It is interesting to note that while Galileo’s science of motion refrained
from explaining the cause of motion, the mechanical philosophy was closely
connected with the notion of “causation” as a part of explanation. From this
perspective, the essence of modern science might be interpreted to lie at least
partly in the integration of mathematical analysis with mechanical philosophy
through the introduction of some proper notion of “causality.” Viewed against
this background, Galileo’s science of motion without causality, or kinematics,
was a significant first step toward modern science of motion, although it was
not until the development of Newtonian dynamics that the fully developed
conceptual framework of modern science emerged.

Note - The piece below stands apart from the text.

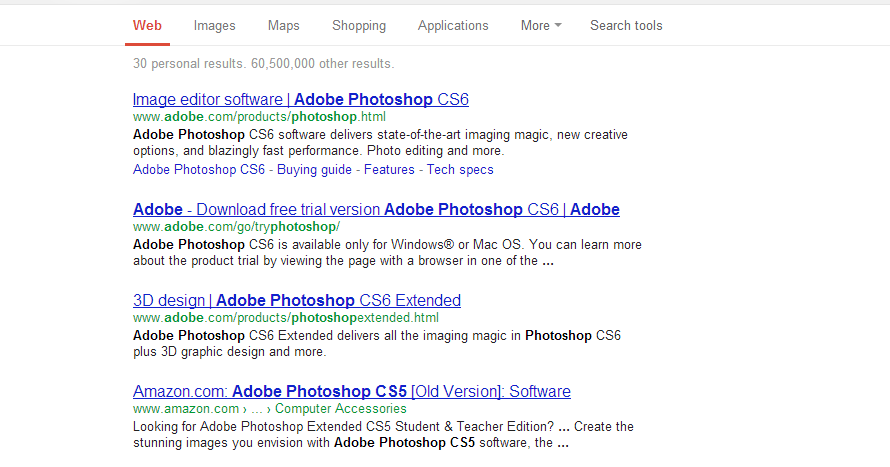The width and height of the screenshot is (890, 467).
Task: Open the Shopping tab
Action: (359, 26)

2.5 Synthesis in Newtonian dynamics


Henry (2008: 31–32) conside rs the publication of Newton’s Principia as “the
completion of mathematization of natural philosophy:


The publication of Newton’s Principia marks the completion of the trend
towards the mathematization of natural philosophy which began in the
sixteenth century. But perhaps it is true to say that we make that judge-
ment about the Principia because Newton, unlike Galileo or Descartes,
succeeded in getting the mathematics and the physics substantially correct.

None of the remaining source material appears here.